Mijn beste eigenschap voor het bedrijven van topsport is…
“Ik denk doorzettingsvermogen. Als ik iets wil dan is er een grote kans dat ik erin doordraaf om datgene ook te bereiken. Soms wil ik eigenlijk net iets te veel, dan moeten mensen mij weleens afremmen.”
Mijn mooiste overwinning vind ik…
“Dat is wel in 2016 geweest. Toen heb ik het mentaal heel moeilijk gehad tijdens het racen. Uiteindelijk ben ik hiermee aan de slag gegaan, waarna ik het NK won. Dat was best een grote stap. Ik kon me bijvoorbeeld heel erg laten afleiden als ik zag naast wie ik stond op het starthek. Dan wist ik bijvoorbeeld dat zij sneller weg zouden zijn en daardoor ging ik me heel erg inhouden. Het NK was dat jaar eigenlijk de eerste wedstrijd dat ik dat niet deed, er gewoon vol voor ging. Dat was wel een overwinning.”
Na mijn HAVO-diploma wil ik…
“Eigenlijk hbo verpleegkunde doen en dan zou ik uiteindelijk heel graag in een ambulance werken. Ik heb zelf een paar keer in de ambulance gelegen en dat vond ik best wel gaaf. Het lijkt me een baan met veel actie en afwisseling, je weet nooit wat je te wachten staat. Een kantoorfunctie is echt niks voor mij. Maar de studiebegeleider zegt dat de opleiding verpleegkunde waarschijnlijk niet te combineren is met topsport. Mijn tweede keuze is dan fysiotherapie.”


Lastig aan topsporter zijn vind ik…
“Dat je twee dingen tegelijk moet doen. Je traint natuurlijk heel veel, twee keer per dag. En dan ga je daarnaast gewoon naar school. Dan ben je bijvoorbeeld na de ochtendtraining super moe en dan kom op school en moet je je wel concentreren. En als je uit school komt dan ga je gelijk door naar je tweede training. Dat is best wel zwaar.“
Wie ik het meest bewonder is…
“Ik bewonder eigenlijk best wel veel mensen. Zoals het team waar ik nu mee train. Eerst zie je ze alleen op wedstrijden en dan kijk je toch een beetje tegen ze op. Nu ik hier op Papendal zit, zie ik hoe ze trainen en daar heb ik echt bewondering voor. Ik train nu natuurlijk zelf ook zoveel maar in het begin dan heb je daar helemaal geen idee van, weet je niet wat je te wachten staat. En nu je er middenin zit, dan blijkt wel dat het niet niks is om topsporter te zijn.”

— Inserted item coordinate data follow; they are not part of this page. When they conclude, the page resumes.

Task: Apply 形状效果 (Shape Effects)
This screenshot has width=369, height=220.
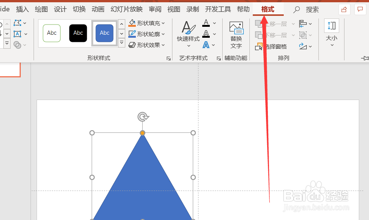Action: point(145,44)
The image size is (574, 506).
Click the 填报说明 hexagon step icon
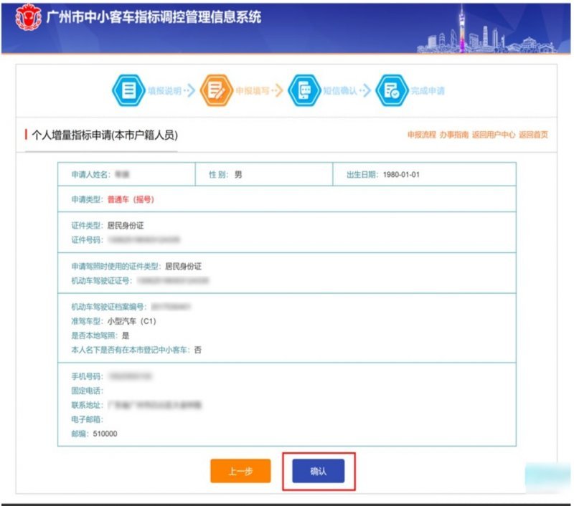[129, 91]
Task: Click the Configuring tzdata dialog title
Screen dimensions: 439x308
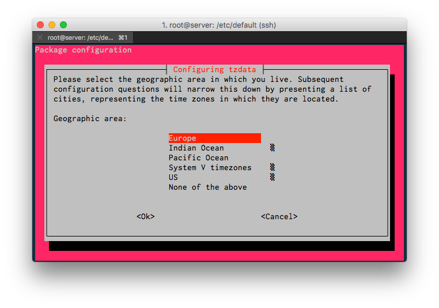Action: [x=214, y=70]
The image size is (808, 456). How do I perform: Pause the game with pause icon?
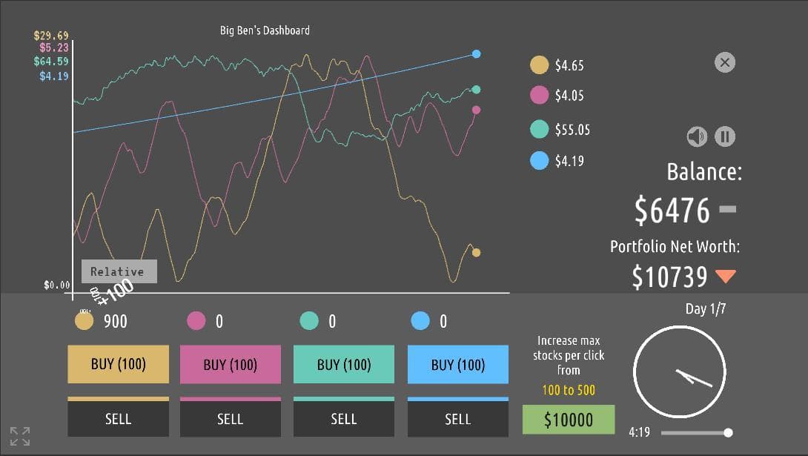[x=725, y=136]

Wat ik heb geleerd het afgelopen jaar…
“Oh best wel veel. Sowieso op het gebied van trainen. Bij het RTC deed ik veel trainingen alleen, aan de hand van weekschema’s, omdat het een eind rijden was naar de gezamenlijke trainingen. Hier zijn de schema’s strakker, trainen we altijd met de hele groep. Ik heb ook wel geleerd om rust te pakken. En in de krachttraining heb ik dit jaar veel moeten leren, vooral qua techniek. Als laatste heb ik mentaal ook stappen gezet, zeker met mijn blessure. Mijn teamgenoten slepen me er ook echt doorheen, ook al zijn ze zich hier niet altijd van bewust.”
Wat ik het meeste mis is…
“Familie en vrienden van thuis dan toch wel. En ik vind het ook wel jammer dat ik niet in één jaar examen kan doen. Ik doe gespreid examen en mijn vrienden en vriendinnen van thuis hebben afgelopen jaar hun diploma gehaald en ik moet nu nog een jaar. Ik had ook graag in één jaar examen gedaan maar zo is het wel beter te combineren met topsport.”
Mijn droom is…
“Meedoen aan de Olympische Spelen. Dat is misschien de droom van veel topsporters, dus het is een beetje cliché maar dat is wel mijn grote droom.”